2. The timing analyzer as in claim 1,

wherein said means for variably increasing or decreasing the threshold level includes a trigger circuit, said trigger circuit including a variable resistance means to increase or decrease said threshold level.

3. The timing analyzer as in claim 2, wherein said variable sensitivity device includes a knob in registering relationship with said variable resistance means.

4. The timing analyzer as in claim 3, wherein said trigger circuit further includes SCR means, said SCR means providing a trigger pulse to said means for producing a pulse of light when the current level on the spark plug lead increases above the pre-selected current threshold level.

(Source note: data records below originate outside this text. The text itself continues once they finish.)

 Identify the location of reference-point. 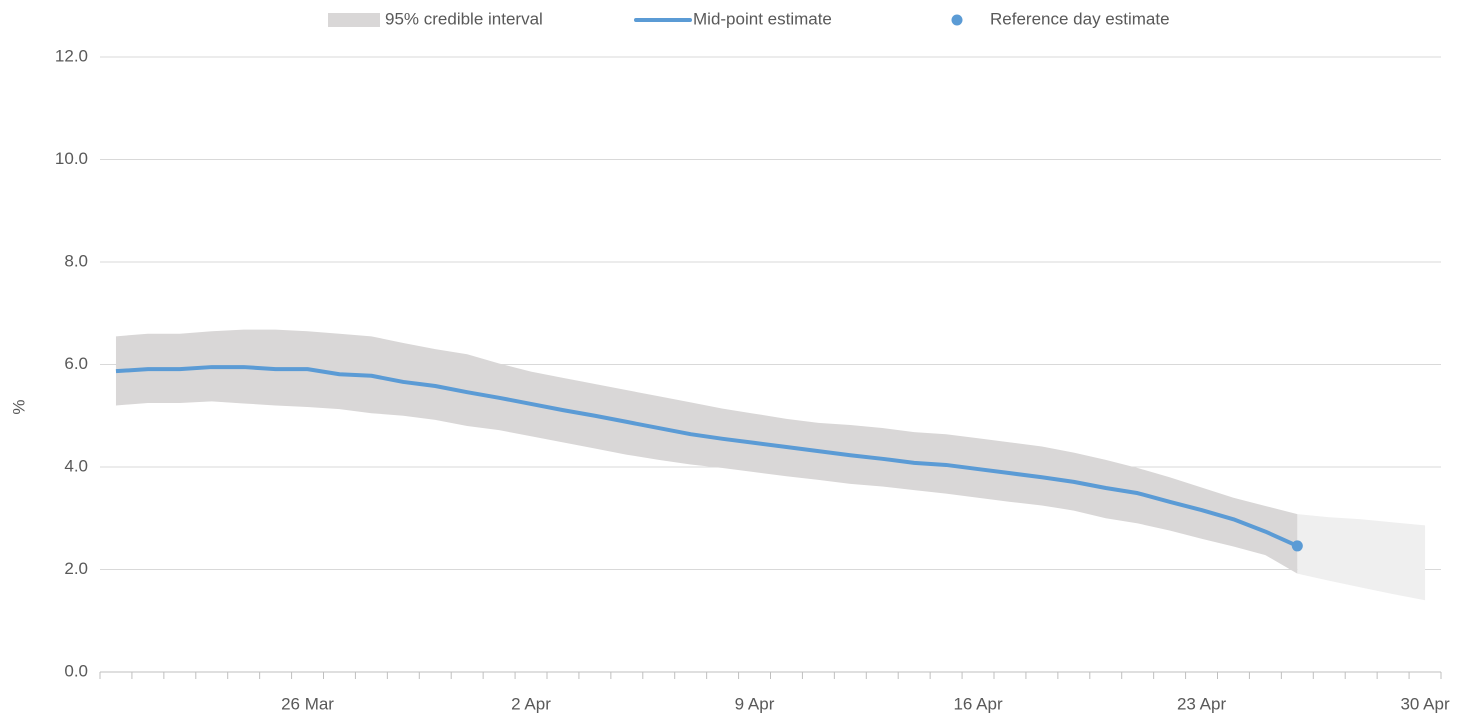
(1297, 546).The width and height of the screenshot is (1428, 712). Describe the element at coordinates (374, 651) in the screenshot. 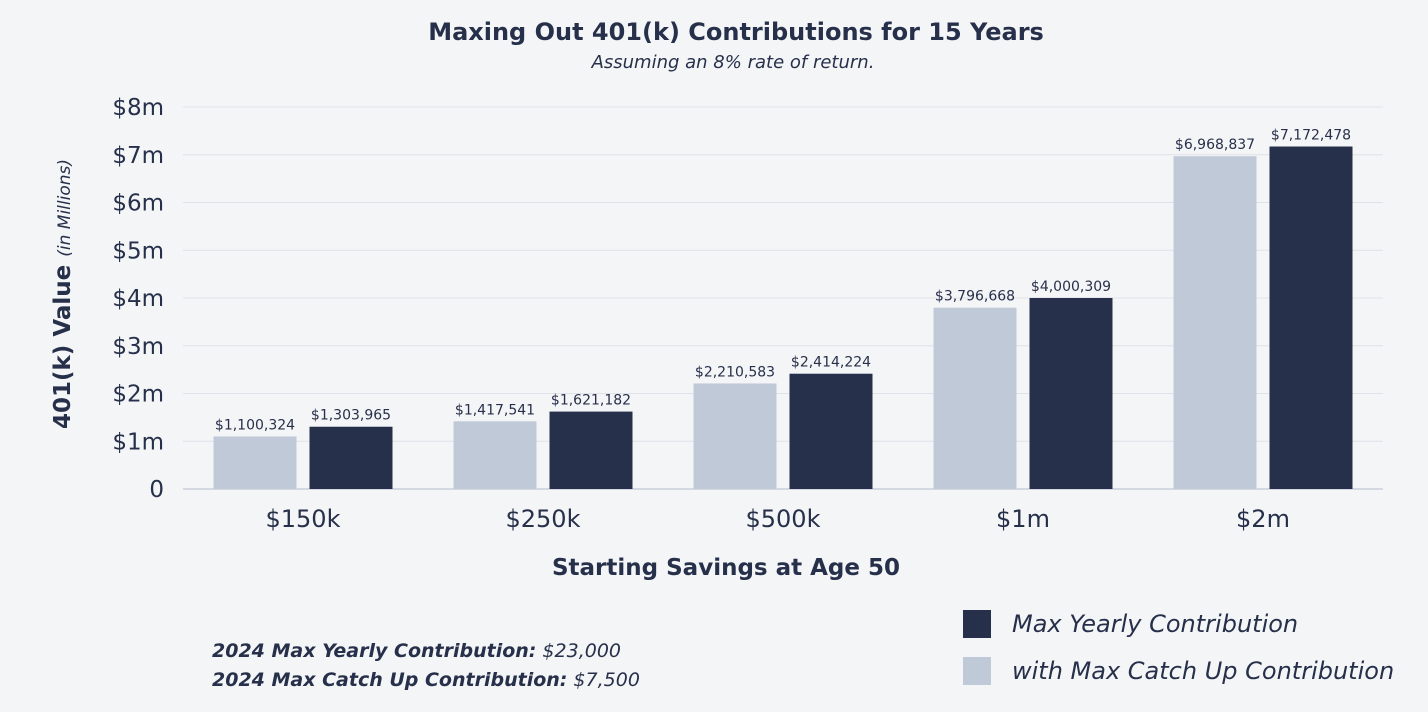

I see `note-yearly-label: 2024 Max Yearly Contribution:` at that location.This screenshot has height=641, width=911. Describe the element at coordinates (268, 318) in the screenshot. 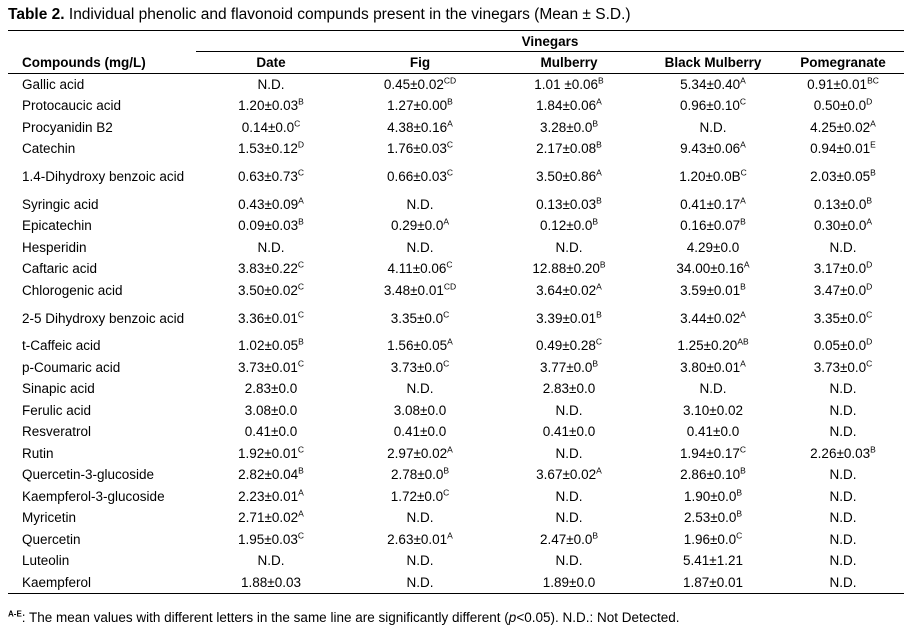

I see `value-text: 3.36±0.01` at that location.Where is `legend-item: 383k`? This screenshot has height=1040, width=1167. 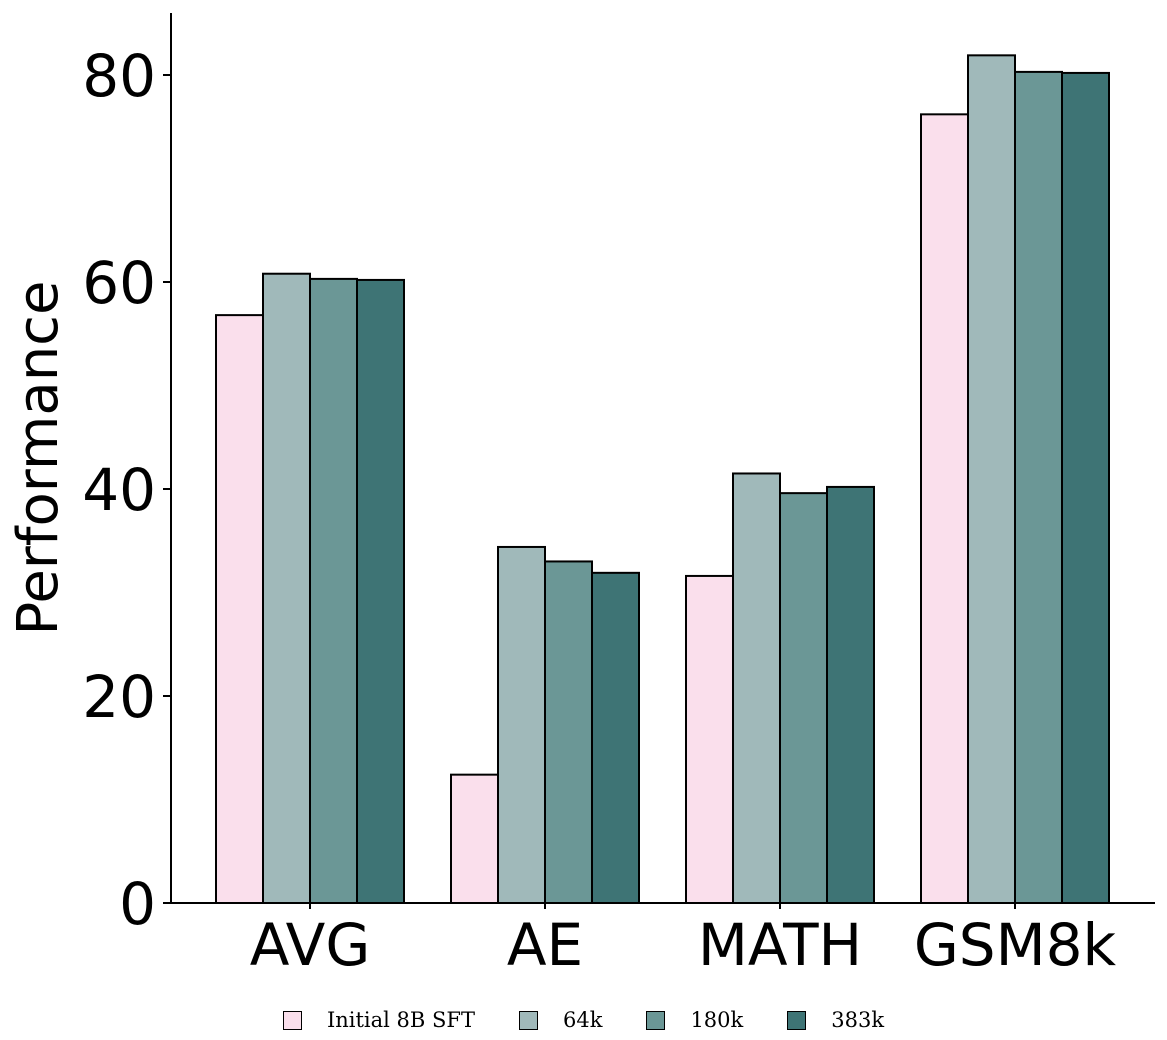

5. The timing analyzer as in claim 1, wherein said means for producing a pulse of light includes xenon lamp means.

6. A timing analyzer as in claim 1, wherein the conventional four stroke engine provides a relatively higher signal level in the pickup and the DIS four stroke engine provides a relatively lower signal level in the pickup, said threshold level being selectively variable in accordance with the signal level provided in the pickup in the engine being tested.

7. A timing analyzer as in claim 6, wherein the DIS four stroke engine provides slightly higher signal levels in the pickup during a compression stroke and slightly lower signal levels during an exhaust stroke, said threshold level being selectively variable such that the means for producing a pulse of light provides a pulse of light only when the signal level in the pickup is above the signal level during the exhaust stroke but is below the signal level during the compression stroke.

8. A timing analyzer as in claim 4, wherein said variable resistance means determines the resistance in said trigger circuit and the current level at which said SCR means provides the trigger pulse to said means for producing a pulse of light.

9. A timing analyzer as in claim 8, wherein said variable sensitivity device further includes means for adapting to a particular signal polarity in said means for sensing the current level.

10. A timing analyzer as in claim 9, wherein said means for sensing the current level on a spark plug lead includes means for inductively sensing the current level.

11. A method for testing ignition timing in a conventional four stroke and a DIS four stroke engine, comprising the steps of:

sensing the current level in a spark plug lead in the engine,

preselecting a threshold current level by variably increasing or decreasing the threshold level in accordance with the characteristics of the engine being tested,

producing a pulse of light when the current level in the spark plug lead increases above said pre-selected threshold level.

12. A timing analyzer as in claim 11, wherein said step of sensing the current level in the spark plug lead comprises sensing the current level in the spark plug lead using a pickup.

13. A timing analyzer as in claim 12, further including the steps of pre-selecting relatively higher signal levels in the pickup for the conventional four stroke engine, and relatively lower signal levels for the DIS four stroke engine.

14. A timing analyzer as in claim 13, wherein said step of pre-selecting the relatively lower signal levels for the DIS four stroke engine comprises pre-selecting signal levels above the slightly lower signal levels in the pickup during an exhaust stroke but below the slightly higher signal levels in the pickup during a compression stroke.